There are a couple of areas we really focused on this year — one was reducing inventory levels of the material in the plants before product is built and I know we’ve got some significant savings. We have reduced our logistics costs significantly and we’ve improved our overall reliability of product to dealers. We’re also getting a much higher percentage of on-time delivery. On the inventory levels, we worked specifically with the plants and have a program where we looked at buffers [a term related to holding inventory components in stock because the supplier may not get them to you] and we determined what buffers we really needed to keep…and a combination of analysis around buffers and driving the cycle time out has really required us [to save money].
On the logistics side, we partnered with a company [whose] entire focus was to reduce our logistics costs inbound and outbound globally. It required some technology…it’s a very big success story.
On-time delivery is another area. We really got to improve because of our ability to predict when we’d get product to a dealer and we’ve made incremental improvements in our order management systems so we have more visibility to what we said we could do and how did we perform against that commitment.
Q: What else is occupying the bulk of your attention these days?
We have initiatives around direct selling in Brazil so we’ve been enhancing our Web site to support a direct selling model there. That means through the Internet you actually sell a vehicle and you have delivery through the dealership. We’ve made a major overhaul to the site…so a significant amount of vehicles will be sold through a direct selling model. That’s one of our bigger markets. We’re a Covisant user as an ASP model for the purchasing space. So we’re in the process of working with them for requests for quotes as a capability they’ll be supporting. We have smaller initiatives with them as well around catalog procurement. I’ve got a couple of data warehousing projects, one in the purchasing space and one in the order fulfillment space that we’re working on and I’m championing trying to get inside of GM more of a factory concept for how we deliver software — meaning standard work practices. We’re adopting the capability maturity model (CMM) and getting that deployed both through GM and…our IT suppliers, because you get a higher level of quality through your delivered solution and a shorter delivery time and a lower cost.
Q: Who do you report to and how large is your staff?
I report to Ralph Szygenda, GM Group VP, Chief Information Officer. I have 16 direct reports and a total of approximately 300 GMers in my organization.
Q: Which of your skills has served you best in managing IT?
I would say relationship management.

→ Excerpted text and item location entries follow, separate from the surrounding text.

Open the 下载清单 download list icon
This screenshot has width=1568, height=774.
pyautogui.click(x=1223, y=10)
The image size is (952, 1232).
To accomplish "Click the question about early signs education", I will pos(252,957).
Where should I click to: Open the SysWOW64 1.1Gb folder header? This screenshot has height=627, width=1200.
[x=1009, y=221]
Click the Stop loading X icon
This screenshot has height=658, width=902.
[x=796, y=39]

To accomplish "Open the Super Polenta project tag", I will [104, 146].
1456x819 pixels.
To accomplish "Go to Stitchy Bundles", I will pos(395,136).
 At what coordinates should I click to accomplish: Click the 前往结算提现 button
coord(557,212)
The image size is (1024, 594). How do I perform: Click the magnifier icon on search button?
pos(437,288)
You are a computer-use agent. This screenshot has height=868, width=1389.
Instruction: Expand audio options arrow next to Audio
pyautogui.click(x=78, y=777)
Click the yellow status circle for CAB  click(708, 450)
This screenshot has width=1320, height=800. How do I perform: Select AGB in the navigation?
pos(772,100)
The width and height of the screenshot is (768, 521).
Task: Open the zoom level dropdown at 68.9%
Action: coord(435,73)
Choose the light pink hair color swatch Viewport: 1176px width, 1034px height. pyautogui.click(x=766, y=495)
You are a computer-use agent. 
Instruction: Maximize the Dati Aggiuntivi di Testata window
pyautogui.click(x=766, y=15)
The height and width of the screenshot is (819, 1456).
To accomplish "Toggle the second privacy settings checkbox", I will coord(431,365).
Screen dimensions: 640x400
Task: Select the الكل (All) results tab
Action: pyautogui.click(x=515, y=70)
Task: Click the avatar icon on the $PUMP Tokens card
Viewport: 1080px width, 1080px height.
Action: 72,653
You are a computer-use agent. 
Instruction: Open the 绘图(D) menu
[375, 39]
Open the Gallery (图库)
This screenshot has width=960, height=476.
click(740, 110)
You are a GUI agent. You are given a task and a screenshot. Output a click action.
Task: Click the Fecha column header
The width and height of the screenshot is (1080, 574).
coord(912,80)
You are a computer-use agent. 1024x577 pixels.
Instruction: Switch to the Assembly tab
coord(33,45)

I have to form a partnership with my business customers in order to effect change and have technology enabled to change. GM is very matrixed so I have to have relationships with my peers. Nothing stands alone. From a business process standpoint I’m generally in someone else’s space and third, the people who work for me, it’s important that they see the vision and have a passion around what we do and a lot of that is [based on] the relationship I have with them. A big point I’ve found is if you get people working together then the impossible can get done. It also doesn’t hurt to have some technology skills as well.
Q: What is your proudest professional achievement?
As CIO Of GM Europe, I was able to do a “turn-around” in four months. I established a good working relationship with the business, built an IT team who changed from skeptical about what could be done to excited about the possibilities. I filled several key IT positions and reduced operating costs to acceptable levels.
Q: What keeps you awake at night?
Getting better at project delivery to the GM businesses — cheaper, better, faster.
Q. What do you do in your spare time?
Read, both fun and work-related books. The latest books I have read are “Fish! Tales: Real-Life Stories to Help You Transform Your Workplace and Your Life”; “First, Break All the Rules: What the World’s Greatest Managers Do Differently”; and “Last Man Standing.” I also enjoy traveling to visit friends and family and I like to take long walks with my dog.